The principle is straightforward. Low grades with no real signs are managed conservatively. Higher grades, and any grade causing genuine lameness or pain, are surgical conversations. A Grade I in an otherwise sound dog generally needs nothing more than awareness and weight control. A Grade III or IV is usually heading for surgery, because the joint will not function properly and the arthritis will only worsen.
Why “Just a Skip” Is Worth Taking Seriously
Here is the part owners underestimate. Every time that kneecap rides out of its groove, it grinds against the ridge of the femur. Over months and years, that abrasion wears the cartilage and accelerates osteoarthritis in a young joint. A dog with an untreated Grade II or III luxation is laying down arthritic change long before you would otherwise expect it — which is why a five-year-old can present with a knee that looks a decade older on X-ray.

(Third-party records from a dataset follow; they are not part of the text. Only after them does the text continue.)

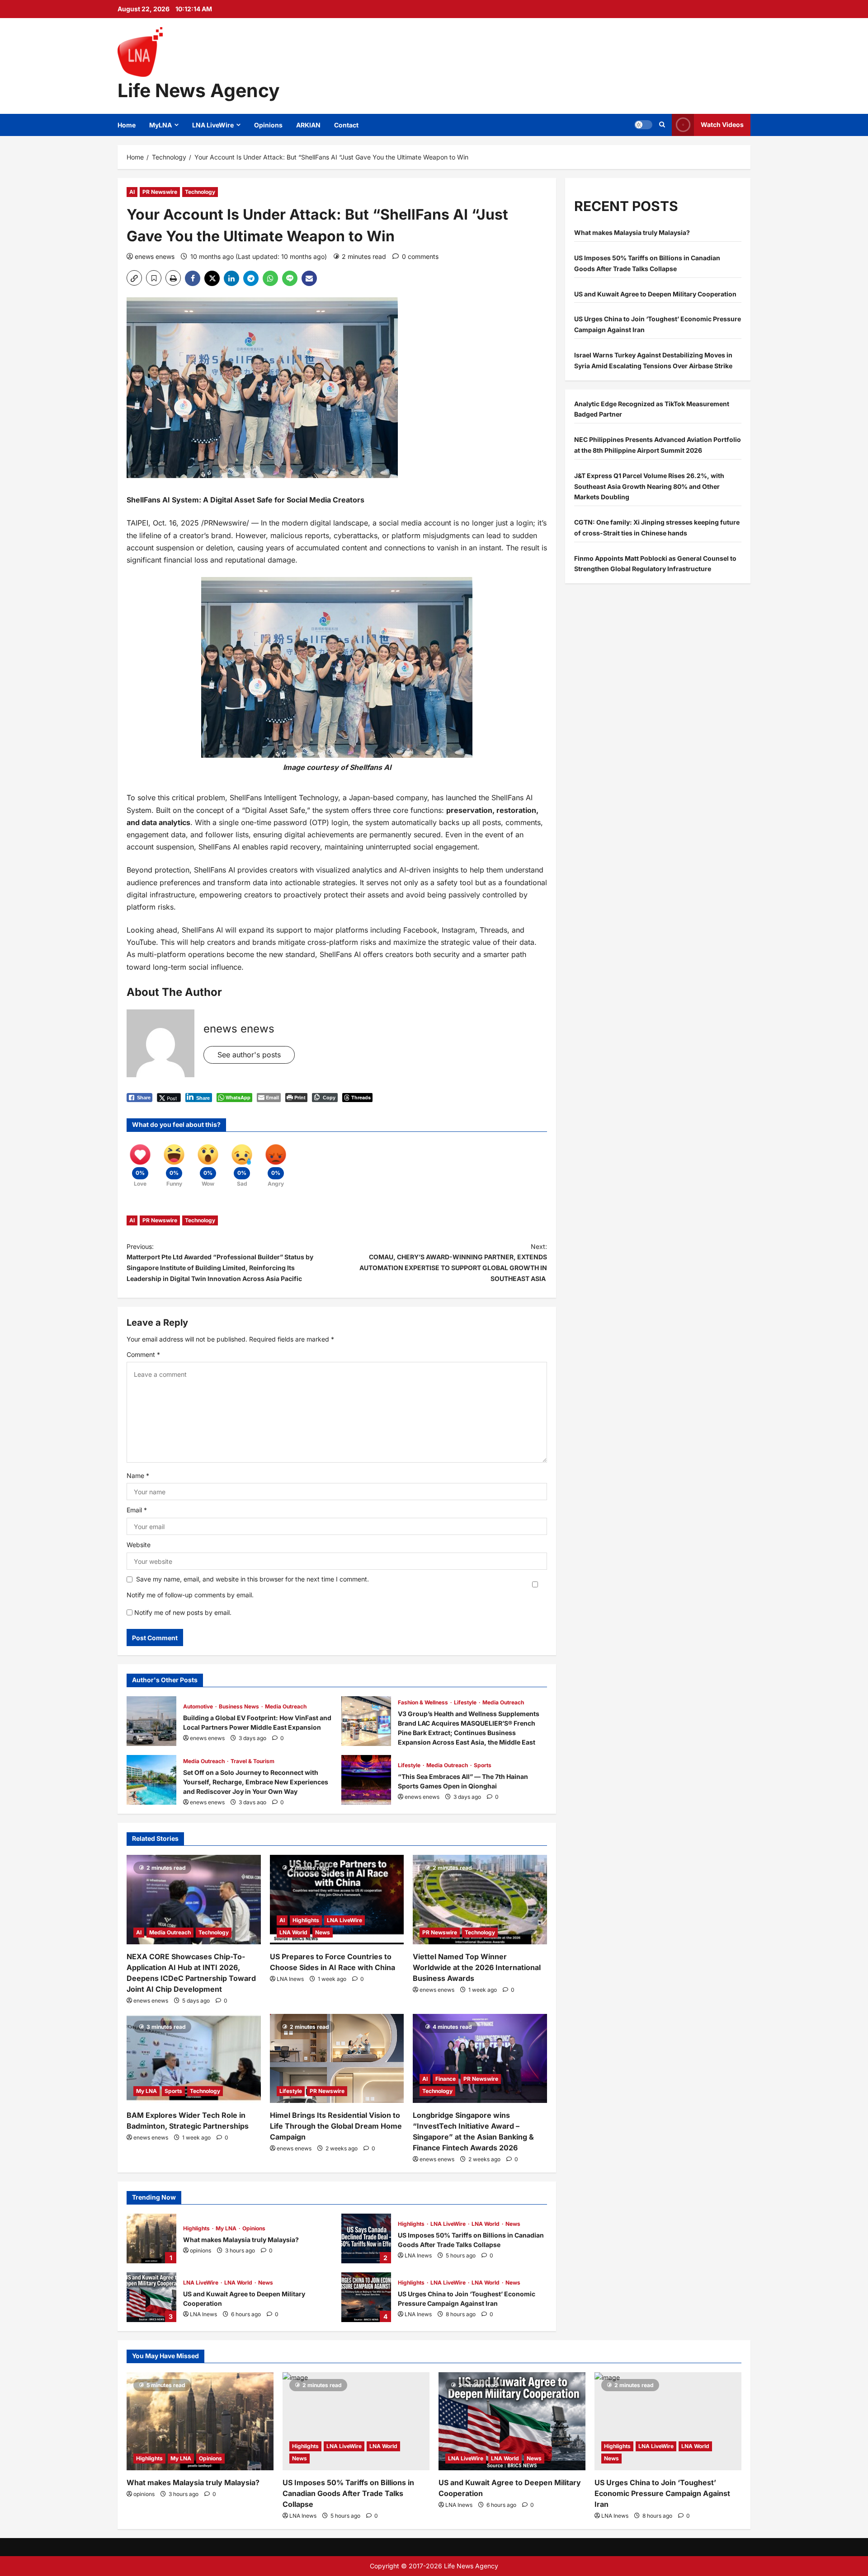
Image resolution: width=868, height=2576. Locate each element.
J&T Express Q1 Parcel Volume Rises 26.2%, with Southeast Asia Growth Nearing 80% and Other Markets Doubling (649, 486)
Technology (200, 191)
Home (127, 125)
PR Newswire (159, 191)
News (322, 1932)
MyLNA (160, 125)
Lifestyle (466, 1702)
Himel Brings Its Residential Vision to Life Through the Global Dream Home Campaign (336, 2126)
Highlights (305, 1920)
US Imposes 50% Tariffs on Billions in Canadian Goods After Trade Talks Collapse (366, 2238)
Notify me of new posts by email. (182, 1612)
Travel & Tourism (252, 1761)
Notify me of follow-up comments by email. (190, 1595)
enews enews (155, 256)
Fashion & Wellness (423, 1702)
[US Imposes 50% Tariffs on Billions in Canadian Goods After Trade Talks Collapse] (356, 2421)
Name (138, 1475)
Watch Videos (722, 124)
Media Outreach (286, 1706)
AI (132, 191)
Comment (143, 1354)
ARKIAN (308, 125)
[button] (643, 124)
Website (139, 1544)
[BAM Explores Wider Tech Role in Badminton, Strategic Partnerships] (194, 2058)
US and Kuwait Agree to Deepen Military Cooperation (151, 2297)
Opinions (268, 125)
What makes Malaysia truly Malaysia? (151, 2238)
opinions (200, 2250)
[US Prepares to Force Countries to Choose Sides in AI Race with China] (337, 1899)
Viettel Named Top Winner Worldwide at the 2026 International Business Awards (477, 1967)
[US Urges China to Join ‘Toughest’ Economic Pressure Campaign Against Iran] (667, 2421)
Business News (239, 1706)
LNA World (293, 1932)
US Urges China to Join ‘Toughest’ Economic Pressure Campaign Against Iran (366, 2297)
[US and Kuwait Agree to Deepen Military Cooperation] (512, 2421)
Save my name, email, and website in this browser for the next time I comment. (252, 1579)
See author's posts (249, 1054)
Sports (482, 1765)
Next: (453, 1262)
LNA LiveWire (213, 125)
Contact (346, 125)
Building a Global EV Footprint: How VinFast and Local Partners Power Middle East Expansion (151, 1721)
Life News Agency (199, 90)
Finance (445, 2078)
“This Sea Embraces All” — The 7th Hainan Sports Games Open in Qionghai (366, 1780)
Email (137, 1510)
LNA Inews (290, 1978)
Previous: (220, 1262)
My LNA (146, 2091)
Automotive (198, 1706)
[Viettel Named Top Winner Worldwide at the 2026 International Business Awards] (480, 1899)
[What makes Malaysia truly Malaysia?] (200, 2421)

There is also an important interaction with the other big knee problem: cruciate ligament disease. A knee that is poorly aligned and repeatedly luxating is mechanically unstable, and that instability puts abnormal load on the cruciate ligaments. Dogs with chronic patellar luxation are at increased risk of cruciate rupture, and when both go at once the surgical reconstruction is considerably more involved. Catching and correcting a problematic luxating patella early can spare the dog a second, worse injury down the line.

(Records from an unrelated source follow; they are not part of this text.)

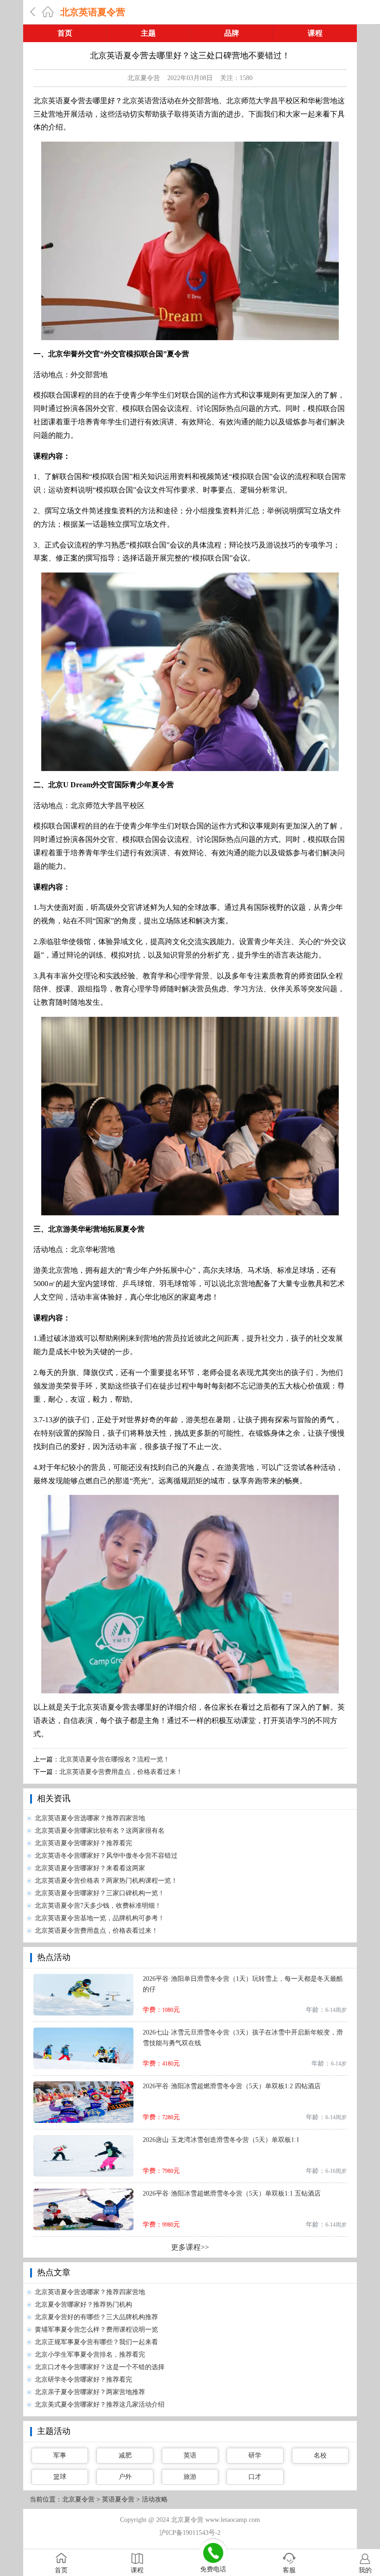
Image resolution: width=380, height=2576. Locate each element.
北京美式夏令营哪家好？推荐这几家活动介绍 (100, 2404)
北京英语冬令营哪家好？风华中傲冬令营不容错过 (106, 1855)
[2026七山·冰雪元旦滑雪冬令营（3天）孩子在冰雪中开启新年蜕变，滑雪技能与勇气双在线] (83, 2031)
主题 (148, 33)
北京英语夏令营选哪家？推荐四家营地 (90, 1818)
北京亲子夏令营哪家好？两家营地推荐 (90, 2392)
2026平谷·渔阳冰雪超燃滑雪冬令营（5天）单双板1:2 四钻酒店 (232, 2086)
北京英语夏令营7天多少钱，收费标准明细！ (98, 1905)
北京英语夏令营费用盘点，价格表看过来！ (121, 1771)
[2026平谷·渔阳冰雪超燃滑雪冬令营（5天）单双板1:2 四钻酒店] (83, 2084)
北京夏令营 (143, 78)
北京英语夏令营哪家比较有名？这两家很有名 (100, 1830)
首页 (64, 33)
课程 (315, 33)
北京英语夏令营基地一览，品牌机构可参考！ (100, 1918)
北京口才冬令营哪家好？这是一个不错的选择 (100, 2367)
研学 (254, 2455)
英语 (190, 2455)
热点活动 (53, 1957)
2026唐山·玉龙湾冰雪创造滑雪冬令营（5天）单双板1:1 (221, 2139)
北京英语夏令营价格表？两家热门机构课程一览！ (106, 1880)
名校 (320, 2455)
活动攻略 (155, 2499)
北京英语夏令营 (92, 12)
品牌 (231, 33)
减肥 (125, 2455)
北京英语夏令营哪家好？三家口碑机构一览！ (100, 1893)
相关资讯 (53, 1798)
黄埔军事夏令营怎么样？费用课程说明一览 (96, 2329)
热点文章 (53, 2272)
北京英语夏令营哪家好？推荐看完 (83, 1843)
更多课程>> (190, 2247)
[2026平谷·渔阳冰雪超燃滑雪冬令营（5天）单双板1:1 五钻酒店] (83, 2192)
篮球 (59, 2476)
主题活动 (53, 2431)
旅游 (190, 2476)
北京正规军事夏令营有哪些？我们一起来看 (96, 2342)
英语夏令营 (118, 2499)
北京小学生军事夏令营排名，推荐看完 (90, 2354)
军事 (59, 2455)
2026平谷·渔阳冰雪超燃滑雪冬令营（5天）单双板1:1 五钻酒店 (232, 2193)
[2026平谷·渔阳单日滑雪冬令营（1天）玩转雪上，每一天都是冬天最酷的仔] (83, 1977)
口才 (254, 2476)
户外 (125, 2476)
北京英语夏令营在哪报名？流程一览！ (114, 1759)
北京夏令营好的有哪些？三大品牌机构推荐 (96, 2317)
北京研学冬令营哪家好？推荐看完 (83, 2379)
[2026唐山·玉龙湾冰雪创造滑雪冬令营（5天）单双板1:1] (83, 2138)
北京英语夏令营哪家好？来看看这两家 (90, 1868)
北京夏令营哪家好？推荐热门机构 (83, 2304)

Management and Surgery, Realistically
For the dogs that do not need surgery — the mild, low-grade, comfortable ones — management is about protecting the joint. Keep the dog lean, because every extra kilo loads a knee that is already working at a mechanical disadvantage; this is one of the clearest cases where careful weight management directly changes the outcome. Maintain good thigh muscle through sensible, consistent exercise, avoid the repetitive high-impact twisting that aggravates the knee, and monitor for any worsening of the skip.

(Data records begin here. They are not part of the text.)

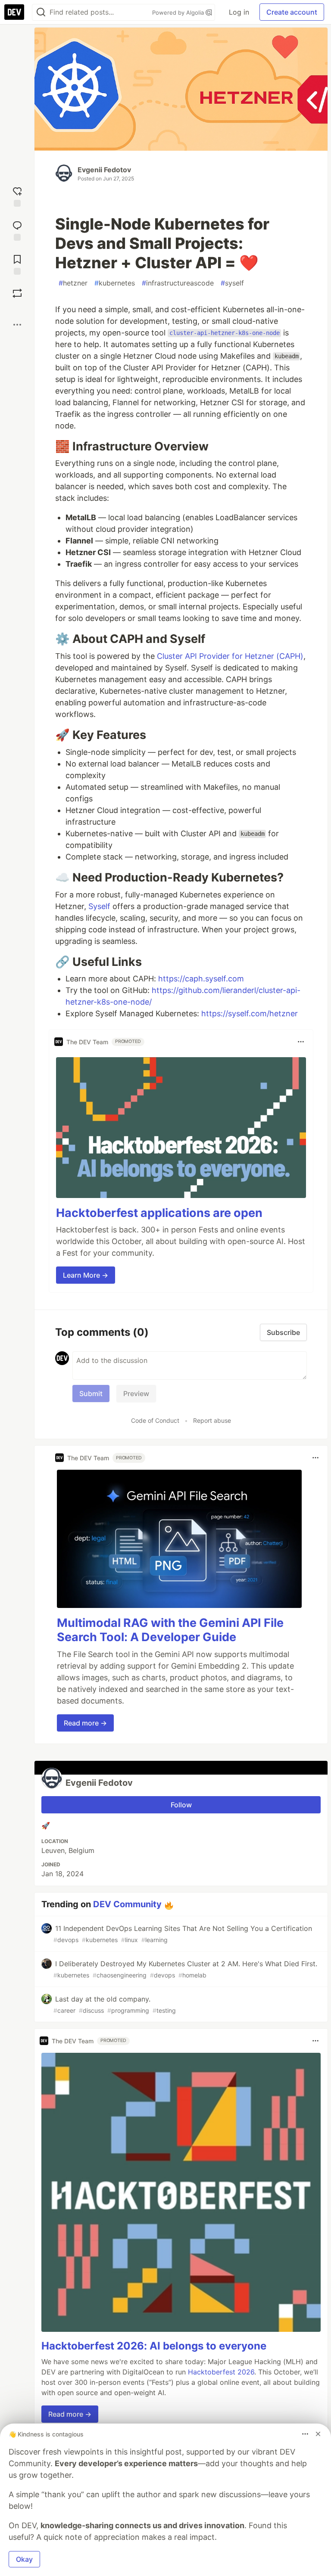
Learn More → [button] (85, 1275)
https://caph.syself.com (201, 978)
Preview (136, 1393)
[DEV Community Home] (14, 12)
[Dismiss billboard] (318, 2434)
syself (232, 283)
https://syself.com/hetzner (249, 1013)
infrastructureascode (178, 283)
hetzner (73, 283)
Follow (181, 1804)
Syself (99, 906)
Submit (91, 1393)
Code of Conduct (155, 1420)
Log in (239, 12)
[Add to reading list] (17, 263)
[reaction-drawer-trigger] (17, 195)
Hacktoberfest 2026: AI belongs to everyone (153, 2346)
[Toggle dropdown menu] (301, 1042)
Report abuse (212, 1420)
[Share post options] (17, 324)
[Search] (41, 12)
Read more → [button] (85, 1723)
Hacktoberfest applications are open (159, 1213)
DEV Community (127, 1904)
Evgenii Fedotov (104, 169)
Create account (291, 12)
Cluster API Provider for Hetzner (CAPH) (230, 656)
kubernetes (114, 283)
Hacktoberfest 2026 (221, 2372)
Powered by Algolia (179, 12)
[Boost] (17, 293)
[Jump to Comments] (17, 229)
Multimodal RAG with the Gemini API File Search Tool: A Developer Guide (170, 1630)
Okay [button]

When surgery is warranted, the aim is to fix the underlying mechanics rather than just tidy the soft tissue. Depending on what is wrong, a surgeon may deepen the groove so the patella sits more securely, move the bony attachment point of the patellar ligament to straighten the line of pull, and tighten or release the surrounding tissues. Done well, outcomes are good, and most dogs return to full, sound function.
The message I want to leave you with is simple: an intermittent skipping hindlimb is not a personality trait. Have your vet feel the knee. If it is a quiet Grade I, you can relax with a plan. If it is more than that, knowing now — while the cartilage is still healthy — is worth far more than discovering it later as advanced arthritis.